See my recent posting in LKML "2.6.32 stalls as guest in virtualbox" for more details that might be missing.

It seems a virtualbox guest running the Linux kernel 2.6.32 in certain configurations like the one attached cannot deal with the code created by the certain alternative_io for cmpxchg64 in arch/x86/include/asm/cmpxchg_32.h. This causes the kernel to stall rather early in the boot process as run as apply_alternatives is run. Reverting commit 152f9d0710a62708710161bce1b29fa8292c8c11 works around the problem by avoiding the code that calls cmpxchg64 and 'alternative_io("call cmpxchg8b_emu", "lock; cmpxchg8b (%%esi)" (...)' inside of it.

Workarounds:

  • Disable ACPI (i.e. acpi=off in the kernel command line)
  • Enable VT-x/AMD-V (reportedly, couldn't check)
  • Change the CPU to CONFIG_M686

Some of my findings: It appears apply_alternatives confuses the virtualized kernel terribly.

The following patch

diff --git a/arch/x86/kernel/alternative.c b/arch/x86/kernel/alternative.c
index de7353c..48fbb20 100644
--- a/arch/x86/kernel/alternative.c
+++ b/arch/x86/kernel/alternative.c
@@ -210,6 +210,7 @@ void __init_or_module apply_alternatives(struct alt_instr *start,
        DPRINTK("%s: alt table %p -> %p\n", __func__, start, end);
        for (a = start; a < end; a++) {
                u8 *instr = a->instr;
+printk("apply_alternatives at %p\n", instr);
                BUG_ON(a->replacementlen > a->instrlen);
                BUG_ON(a->instrlen > sizeof(insnbuf));
                if (!boot_cpu_has(a->cpuid))
@@ -225,8 +226,11 @@ void __init_or_module apply_alternatives(struct alt_instr *start,
                memcpy(insnbuf, a->replacement, a->replacementlen);
                add_nops(insnbuf + a->replacementlen,
                         a->instrlen - a->replacementlen);
+printk("apply_alternatives: do it\n");
                text_poke_early(instr, insnbuf, a->instrlen);
+printk("apply_alternatives: done this\n");
        }
+printk("apply_alternatives: Here we go\n");
 }
 
 #ifdef CONFIG_SMP

yields as last messages

(...)
apply_alternatives at c1028dc1
apply_alternatives: do it
apply_alternatives: done this
apply_alternatives at c1028e5d
apply_alternatives: do it
apply_alternatives: done this
apply_alternatives at c10290c2
apply_alternatives: do it

I.e. there was no return from text_poke_early after patching kernel/sched_clock.c

Checking vmlinux verifies the instruction at c10290c2 is indeed cmpxchg8b_emu in sched_clock_local (kernel/sched_clock.c).

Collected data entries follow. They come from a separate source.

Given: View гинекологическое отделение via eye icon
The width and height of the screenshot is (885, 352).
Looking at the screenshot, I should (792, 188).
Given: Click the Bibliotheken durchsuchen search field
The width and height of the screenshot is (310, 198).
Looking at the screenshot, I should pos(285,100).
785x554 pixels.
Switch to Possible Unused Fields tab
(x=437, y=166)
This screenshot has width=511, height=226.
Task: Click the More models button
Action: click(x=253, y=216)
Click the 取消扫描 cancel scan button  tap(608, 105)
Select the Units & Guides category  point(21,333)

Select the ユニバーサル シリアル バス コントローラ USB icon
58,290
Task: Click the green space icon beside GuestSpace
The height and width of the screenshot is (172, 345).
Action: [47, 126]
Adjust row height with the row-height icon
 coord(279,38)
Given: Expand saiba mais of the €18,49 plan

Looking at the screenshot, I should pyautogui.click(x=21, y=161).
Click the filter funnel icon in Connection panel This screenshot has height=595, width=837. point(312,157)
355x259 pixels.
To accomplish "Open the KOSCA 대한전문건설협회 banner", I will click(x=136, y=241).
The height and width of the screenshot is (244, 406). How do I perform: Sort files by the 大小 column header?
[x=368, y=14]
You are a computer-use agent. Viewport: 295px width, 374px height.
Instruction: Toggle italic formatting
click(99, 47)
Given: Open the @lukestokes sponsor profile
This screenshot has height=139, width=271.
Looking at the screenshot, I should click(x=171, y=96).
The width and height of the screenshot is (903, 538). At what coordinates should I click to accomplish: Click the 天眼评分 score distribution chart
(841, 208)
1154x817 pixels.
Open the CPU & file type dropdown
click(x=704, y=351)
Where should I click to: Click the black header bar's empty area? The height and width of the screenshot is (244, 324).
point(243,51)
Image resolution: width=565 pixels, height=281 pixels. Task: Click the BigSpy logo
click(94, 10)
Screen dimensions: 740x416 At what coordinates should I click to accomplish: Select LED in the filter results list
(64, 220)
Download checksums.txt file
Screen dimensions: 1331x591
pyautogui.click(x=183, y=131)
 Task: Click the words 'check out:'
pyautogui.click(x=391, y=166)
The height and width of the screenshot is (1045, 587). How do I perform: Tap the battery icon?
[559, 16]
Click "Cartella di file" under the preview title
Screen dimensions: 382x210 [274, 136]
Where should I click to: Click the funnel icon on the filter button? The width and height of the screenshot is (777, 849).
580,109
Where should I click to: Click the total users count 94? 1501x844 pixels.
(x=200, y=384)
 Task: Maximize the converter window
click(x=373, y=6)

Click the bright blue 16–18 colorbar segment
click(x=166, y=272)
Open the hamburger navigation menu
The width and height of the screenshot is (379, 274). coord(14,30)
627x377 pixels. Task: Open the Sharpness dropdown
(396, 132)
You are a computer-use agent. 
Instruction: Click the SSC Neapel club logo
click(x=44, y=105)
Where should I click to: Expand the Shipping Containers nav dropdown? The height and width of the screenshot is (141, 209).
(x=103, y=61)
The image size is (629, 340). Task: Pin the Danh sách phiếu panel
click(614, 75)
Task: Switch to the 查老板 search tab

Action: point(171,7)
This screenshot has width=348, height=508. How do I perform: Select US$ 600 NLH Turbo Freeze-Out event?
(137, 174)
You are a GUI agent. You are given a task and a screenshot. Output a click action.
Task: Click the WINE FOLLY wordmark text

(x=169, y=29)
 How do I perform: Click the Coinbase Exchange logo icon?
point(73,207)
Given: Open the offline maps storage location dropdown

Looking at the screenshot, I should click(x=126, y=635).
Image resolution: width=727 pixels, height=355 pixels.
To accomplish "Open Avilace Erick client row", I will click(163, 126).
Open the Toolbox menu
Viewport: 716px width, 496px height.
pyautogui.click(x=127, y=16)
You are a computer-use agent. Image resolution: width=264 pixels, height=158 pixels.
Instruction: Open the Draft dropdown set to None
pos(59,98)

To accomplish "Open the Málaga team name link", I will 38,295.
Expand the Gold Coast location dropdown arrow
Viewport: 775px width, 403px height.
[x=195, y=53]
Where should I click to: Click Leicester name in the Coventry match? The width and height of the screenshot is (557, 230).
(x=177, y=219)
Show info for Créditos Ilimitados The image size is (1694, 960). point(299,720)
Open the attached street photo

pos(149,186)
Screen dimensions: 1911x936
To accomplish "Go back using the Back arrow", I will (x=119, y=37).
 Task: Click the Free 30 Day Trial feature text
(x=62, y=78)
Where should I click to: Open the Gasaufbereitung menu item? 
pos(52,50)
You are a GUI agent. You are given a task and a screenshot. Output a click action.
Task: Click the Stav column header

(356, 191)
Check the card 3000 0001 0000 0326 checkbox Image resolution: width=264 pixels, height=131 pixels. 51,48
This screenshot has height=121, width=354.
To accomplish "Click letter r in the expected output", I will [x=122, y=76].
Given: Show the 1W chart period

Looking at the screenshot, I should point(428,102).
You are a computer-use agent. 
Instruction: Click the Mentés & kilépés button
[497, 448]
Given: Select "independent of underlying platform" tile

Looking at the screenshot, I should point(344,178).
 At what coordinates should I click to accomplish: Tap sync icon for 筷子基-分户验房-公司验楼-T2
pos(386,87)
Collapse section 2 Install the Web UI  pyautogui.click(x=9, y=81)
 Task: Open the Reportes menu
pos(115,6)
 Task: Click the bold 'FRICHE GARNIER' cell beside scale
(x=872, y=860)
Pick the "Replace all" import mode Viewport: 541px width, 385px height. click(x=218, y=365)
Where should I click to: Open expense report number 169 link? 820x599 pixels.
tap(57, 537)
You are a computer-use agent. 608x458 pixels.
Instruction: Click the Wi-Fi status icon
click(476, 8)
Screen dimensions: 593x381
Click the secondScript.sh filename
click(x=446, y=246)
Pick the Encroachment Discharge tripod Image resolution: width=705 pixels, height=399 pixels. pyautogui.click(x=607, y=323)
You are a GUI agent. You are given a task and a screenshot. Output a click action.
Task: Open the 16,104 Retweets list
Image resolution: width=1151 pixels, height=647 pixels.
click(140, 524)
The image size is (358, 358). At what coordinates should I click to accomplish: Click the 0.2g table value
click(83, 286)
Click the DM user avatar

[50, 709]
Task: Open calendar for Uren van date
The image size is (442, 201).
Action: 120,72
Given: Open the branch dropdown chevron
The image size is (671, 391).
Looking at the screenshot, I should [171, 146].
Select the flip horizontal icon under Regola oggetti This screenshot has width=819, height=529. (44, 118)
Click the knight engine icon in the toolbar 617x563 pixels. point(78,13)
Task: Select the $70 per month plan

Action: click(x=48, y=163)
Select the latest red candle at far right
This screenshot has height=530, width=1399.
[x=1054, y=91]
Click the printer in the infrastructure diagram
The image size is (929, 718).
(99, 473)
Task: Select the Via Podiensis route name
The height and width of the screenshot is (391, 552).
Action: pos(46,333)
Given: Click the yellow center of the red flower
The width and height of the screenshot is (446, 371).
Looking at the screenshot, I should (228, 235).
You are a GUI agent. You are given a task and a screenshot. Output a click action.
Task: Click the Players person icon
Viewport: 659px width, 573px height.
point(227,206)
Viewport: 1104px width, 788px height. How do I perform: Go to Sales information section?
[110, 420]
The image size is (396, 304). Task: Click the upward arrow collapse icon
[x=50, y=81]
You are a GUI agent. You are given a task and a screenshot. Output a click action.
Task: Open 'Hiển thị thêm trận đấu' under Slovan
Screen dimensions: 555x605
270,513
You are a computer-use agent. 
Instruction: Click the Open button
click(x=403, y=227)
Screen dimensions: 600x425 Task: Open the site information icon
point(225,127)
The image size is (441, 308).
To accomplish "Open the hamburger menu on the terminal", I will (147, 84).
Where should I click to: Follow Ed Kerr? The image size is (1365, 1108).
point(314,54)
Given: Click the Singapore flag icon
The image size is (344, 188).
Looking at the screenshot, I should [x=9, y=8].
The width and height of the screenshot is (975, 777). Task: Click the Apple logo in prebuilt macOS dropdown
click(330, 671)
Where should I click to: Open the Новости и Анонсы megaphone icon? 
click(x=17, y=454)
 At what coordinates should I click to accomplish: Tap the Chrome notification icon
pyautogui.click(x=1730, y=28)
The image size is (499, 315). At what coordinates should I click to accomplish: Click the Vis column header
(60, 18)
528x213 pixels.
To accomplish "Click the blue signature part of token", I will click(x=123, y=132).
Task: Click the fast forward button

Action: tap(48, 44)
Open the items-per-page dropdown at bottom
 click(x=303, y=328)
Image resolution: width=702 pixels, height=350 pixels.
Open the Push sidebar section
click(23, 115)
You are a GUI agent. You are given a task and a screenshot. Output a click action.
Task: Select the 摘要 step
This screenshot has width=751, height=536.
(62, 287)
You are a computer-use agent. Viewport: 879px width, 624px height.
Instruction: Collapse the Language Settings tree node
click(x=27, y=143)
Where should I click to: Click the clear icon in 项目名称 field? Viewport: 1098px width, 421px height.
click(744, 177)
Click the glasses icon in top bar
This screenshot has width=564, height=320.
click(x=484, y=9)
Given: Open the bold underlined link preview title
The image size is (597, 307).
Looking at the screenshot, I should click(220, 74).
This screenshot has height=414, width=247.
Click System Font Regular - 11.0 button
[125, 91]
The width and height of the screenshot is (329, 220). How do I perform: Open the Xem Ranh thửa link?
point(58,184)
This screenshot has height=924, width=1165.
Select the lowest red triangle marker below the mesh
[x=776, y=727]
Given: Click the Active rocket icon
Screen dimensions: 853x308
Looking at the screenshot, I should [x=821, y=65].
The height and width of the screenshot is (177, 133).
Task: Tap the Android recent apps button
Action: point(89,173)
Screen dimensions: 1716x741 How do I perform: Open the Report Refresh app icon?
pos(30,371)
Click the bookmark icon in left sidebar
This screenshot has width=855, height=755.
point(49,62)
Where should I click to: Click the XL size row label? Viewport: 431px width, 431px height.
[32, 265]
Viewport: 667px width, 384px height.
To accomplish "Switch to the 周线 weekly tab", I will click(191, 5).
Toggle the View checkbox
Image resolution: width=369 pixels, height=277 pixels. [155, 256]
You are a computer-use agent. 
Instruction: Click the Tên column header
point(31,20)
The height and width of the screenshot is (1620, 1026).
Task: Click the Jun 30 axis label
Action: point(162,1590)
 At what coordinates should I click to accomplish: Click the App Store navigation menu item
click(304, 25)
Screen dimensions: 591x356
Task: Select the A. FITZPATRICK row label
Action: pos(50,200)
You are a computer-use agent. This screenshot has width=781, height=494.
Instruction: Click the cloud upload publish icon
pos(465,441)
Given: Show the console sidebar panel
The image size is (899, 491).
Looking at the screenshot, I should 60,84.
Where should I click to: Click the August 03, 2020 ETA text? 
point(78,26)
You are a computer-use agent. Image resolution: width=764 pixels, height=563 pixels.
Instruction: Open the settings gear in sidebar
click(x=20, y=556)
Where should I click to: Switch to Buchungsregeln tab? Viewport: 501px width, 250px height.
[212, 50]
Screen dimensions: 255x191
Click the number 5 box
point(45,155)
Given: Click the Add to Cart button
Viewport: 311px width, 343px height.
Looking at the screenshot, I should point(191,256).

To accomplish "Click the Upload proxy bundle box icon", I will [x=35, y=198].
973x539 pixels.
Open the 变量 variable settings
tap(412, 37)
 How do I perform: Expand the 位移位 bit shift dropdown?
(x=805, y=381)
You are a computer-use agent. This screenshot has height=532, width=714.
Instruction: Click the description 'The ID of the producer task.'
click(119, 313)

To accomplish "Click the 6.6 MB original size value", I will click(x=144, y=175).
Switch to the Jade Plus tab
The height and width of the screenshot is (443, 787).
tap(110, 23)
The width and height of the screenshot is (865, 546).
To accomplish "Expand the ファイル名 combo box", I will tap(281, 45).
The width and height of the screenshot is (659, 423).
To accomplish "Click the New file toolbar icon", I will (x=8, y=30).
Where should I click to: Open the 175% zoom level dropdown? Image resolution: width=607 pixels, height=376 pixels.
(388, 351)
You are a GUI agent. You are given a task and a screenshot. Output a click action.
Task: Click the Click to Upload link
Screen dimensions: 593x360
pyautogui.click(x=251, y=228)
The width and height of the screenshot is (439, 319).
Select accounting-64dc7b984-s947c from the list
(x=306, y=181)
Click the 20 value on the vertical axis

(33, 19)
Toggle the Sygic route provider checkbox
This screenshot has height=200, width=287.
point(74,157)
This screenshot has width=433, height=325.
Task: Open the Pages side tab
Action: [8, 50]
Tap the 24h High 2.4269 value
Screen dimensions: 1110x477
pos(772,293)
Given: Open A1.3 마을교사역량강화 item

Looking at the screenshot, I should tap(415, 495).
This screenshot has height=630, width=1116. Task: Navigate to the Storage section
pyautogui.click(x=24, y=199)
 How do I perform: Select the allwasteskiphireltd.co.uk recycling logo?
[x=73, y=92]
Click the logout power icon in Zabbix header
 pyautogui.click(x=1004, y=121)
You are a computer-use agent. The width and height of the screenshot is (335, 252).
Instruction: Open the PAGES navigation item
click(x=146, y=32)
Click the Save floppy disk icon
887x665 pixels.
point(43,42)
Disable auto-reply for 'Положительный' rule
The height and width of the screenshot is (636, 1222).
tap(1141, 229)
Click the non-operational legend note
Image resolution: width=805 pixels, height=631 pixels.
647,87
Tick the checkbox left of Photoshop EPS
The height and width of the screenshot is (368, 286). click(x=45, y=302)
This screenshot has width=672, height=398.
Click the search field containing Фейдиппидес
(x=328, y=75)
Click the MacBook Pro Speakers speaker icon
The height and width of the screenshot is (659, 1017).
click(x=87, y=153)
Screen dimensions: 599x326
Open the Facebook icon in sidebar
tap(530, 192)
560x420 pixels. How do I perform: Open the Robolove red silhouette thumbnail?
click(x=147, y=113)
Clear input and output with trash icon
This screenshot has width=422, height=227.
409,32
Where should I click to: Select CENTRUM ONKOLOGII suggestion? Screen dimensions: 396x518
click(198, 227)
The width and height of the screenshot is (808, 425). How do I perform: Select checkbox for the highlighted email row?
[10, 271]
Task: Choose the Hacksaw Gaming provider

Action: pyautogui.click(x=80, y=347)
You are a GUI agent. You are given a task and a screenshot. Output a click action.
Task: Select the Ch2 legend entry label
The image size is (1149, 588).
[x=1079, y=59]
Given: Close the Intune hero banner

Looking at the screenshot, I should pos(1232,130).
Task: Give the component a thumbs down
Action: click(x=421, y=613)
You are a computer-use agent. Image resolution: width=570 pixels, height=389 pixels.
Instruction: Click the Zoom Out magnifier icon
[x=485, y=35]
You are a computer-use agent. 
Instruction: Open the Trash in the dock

Another bit, technically disabling the concept of alternative_io for cmpxchg8b by using the same code for what should be emulation and alternative as an ugly workaround:

--- a/arch/x86/include/asm/cmpxchg_32.h
+++ b/arch/x86/include/asm/cmpxchg_32.h
@@ -317,7 +317,7 @@ extern unsigned long long cmpxchg_486_u64(volatile void *, u64, u64);
        __typeof__(*(ptr)) __ret;                               \
        __typeof__(*(ptr)) __old = (o);                         \
        __typeof__(*(ptr)) __new = (n);                         \
-       alternative_io("call cmpxchg8b_emu",                    \
+       alternative_io("lock; cmpxchg8b (%%esi)",               \
                        "lock; cmpxchg8b (%%esi)" ,             \
                       X86_FEATURE_CX8,                         \
                       "=A" (__ret),                            \

fixes the problem and seems to show the problem is in modification of the program, not writing it.

Now I'm stuck.

Version numbers and stuff:

  • virtualbox-ose 3.0.8 (backport) running on Debian lenny, both 32bit and 64bit hosts
  • Also verified on virtualbox-ose 3.1.2 running on Debian squeeze (32bit)
  • guest kernel 2.6.32.6 (always 32bit), built using Debian squeeze. The config is attached
  • Host CPU (32bit):
    model name      : Intel(R) Pentium(R) M processor 1600MHz
    flags           : fpu vme de pse tsc msr mce cx8 sep mtrr pge mca cmov clflush dts acpi mmx fxsr sse sse2 tm pbe bts est tm2
    
  • Host CPU (64bit):
    model name      :          Intel(R) Atom(TM) CPU  330   @ 1.60GHz
    flags           : fpu vme de pse tsc msr pae mce cx8 apic sep mtrr pge mca cmov pat clflush dts acpi mmx fxsr sse sse2 ss ht tm pbe syscall nx lm constant_tsc arch_perfmon pebs bts rep_good nopl pni monitor ds_cpl tm2 ssse3 cx16 xtpr lahf_lm
    

Attachments

DOTconfig Download (45.6 KB) - added by cbiedl 4 years ago.
Kernel configuration
VBox.log Download (67.4 KB) - added by cbiedl 4 years ago.
VBox.log (note to self: chmod 644 eases upload)

Change History

Changed 4 years ago by cbiedl

Kernel configuration

Changed 4 years ago by cbiedl

VBox.log (note to self: chmod 644 eases upload)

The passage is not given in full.